Panel for steep hike in diesel, kerosene and gas prices

Panel for steep hike in diesel, kerosene and gas prices

Panel for steep hike in diesel, kerosene and gas prices

A government-appointed committee has suggested a steep hike in diesel, kerosene and cooking gas prices with immediate effect to save the exchequer Rs 72,000 crore towards fuel subsidy.

It has recommended a hike of Rs 5 per litre for diesel, Rs 4 for kerosene and Rs 250 for a cooking gas cylinder.

The Kirit Parikh Committee, which was tasked to suggest a methodology for pricing of diesel and cooking fuel, also recommended limiting number of subsidised cooking gas cylinders per household to six instead of nine. The committee also favoured a switch to market-determined price for diesel instead of the present government-controlled regime.
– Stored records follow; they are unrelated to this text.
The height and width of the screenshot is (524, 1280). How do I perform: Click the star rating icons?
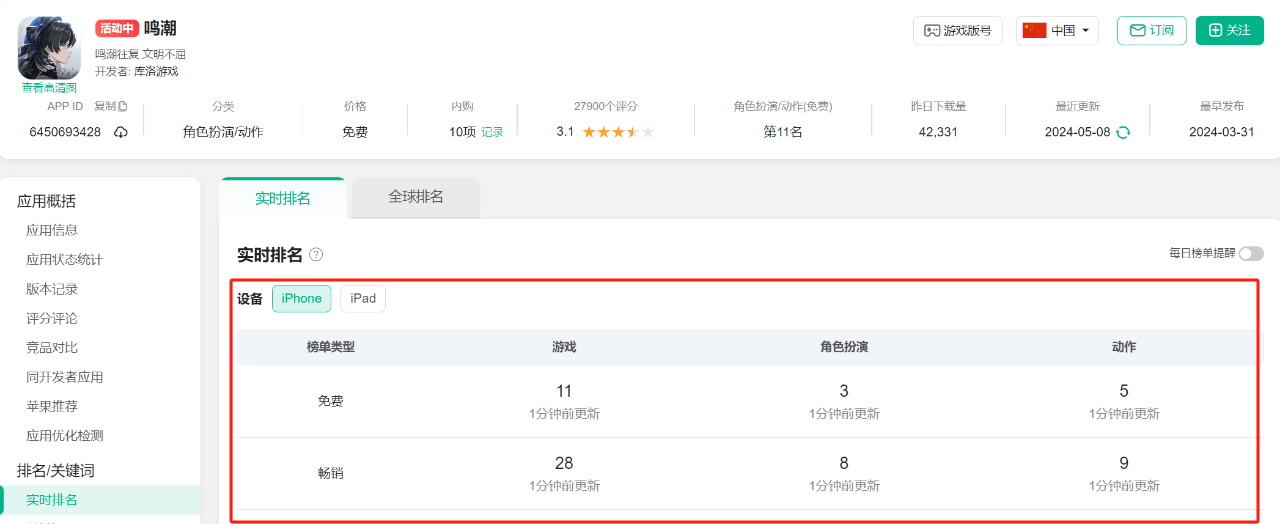coord(618,132)
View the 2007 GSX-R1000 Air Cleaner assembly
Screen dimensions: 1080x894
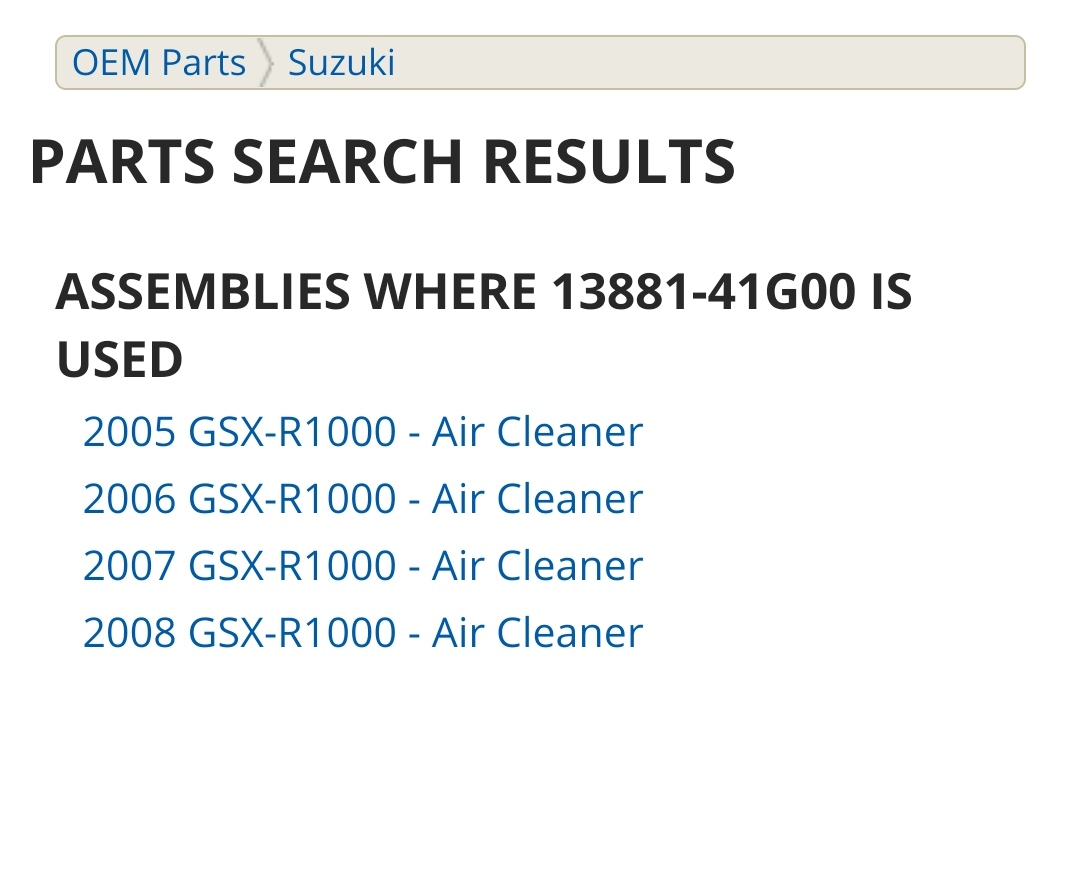coord(362,566)
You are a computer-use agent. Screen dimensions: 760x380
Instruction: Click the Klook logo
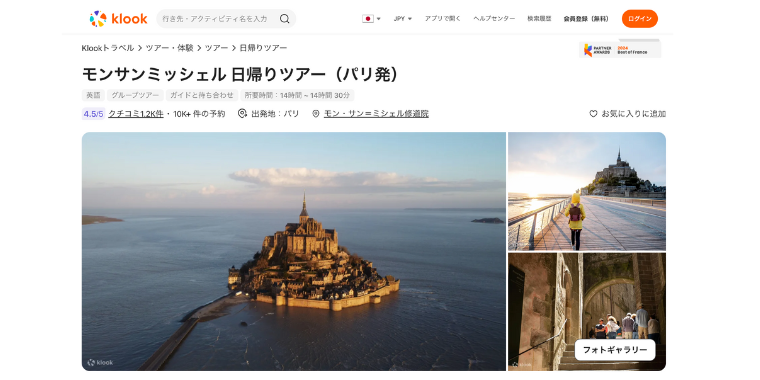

The report, which was presented to Petroleum Minister Veerappa Moily on Thursday, comes at a time when the 2014 general elections are round the corner. The government, already facing criticism over the soaring onion prices, can ill afford to accept any recommendation which leads to a price rise.

“The suggestions need to be examined throughly before they are implemented. There is a process involved in accepting and implementing such reports. We will decide on it in consultation with the Finance Ministry,” Moily told reporters after Parikh, a former Planning Commission member, presented his report.

“We recognise it may not be possible right now to increase prices by the same quantum as suggested in the report,” Parikh told mediapersons.

The Finance Ministry has severely opposed several recommendations of the committee. The ministry is not in favour of trade parity pricing formula for controlled petroleum products. It has already sent a dissent note on the committee’s recommendations.

The Finance Ministry wants auto fuel (petrol and diesel) to be priced at export parity from the existing trade parity pricing, saving up to Rs 18,000 crore in annual subsidy outgo. But refiners said there was no import duty on crude oil. If import duty on petrol and diesel was also abolished, there will be no duty protection for the refineries, which included customs duty in the pricing to make up for freight, Central Sales Tax and other charges.

At present, diesel is priced at trade parity, of which 80 per cent is import price and 20 per cent export rate. Kerosene and LPG are priced at import parity.

The committee also suggested that the oil companies be paid a fixed subsidy of Rs 6 per litre.

Analysts said the government may be looking to alter the way diesel and cooking fuels were priced to reduce the subsidy burden. But the timing was not ripe and the recommendations may not be implemented, they added.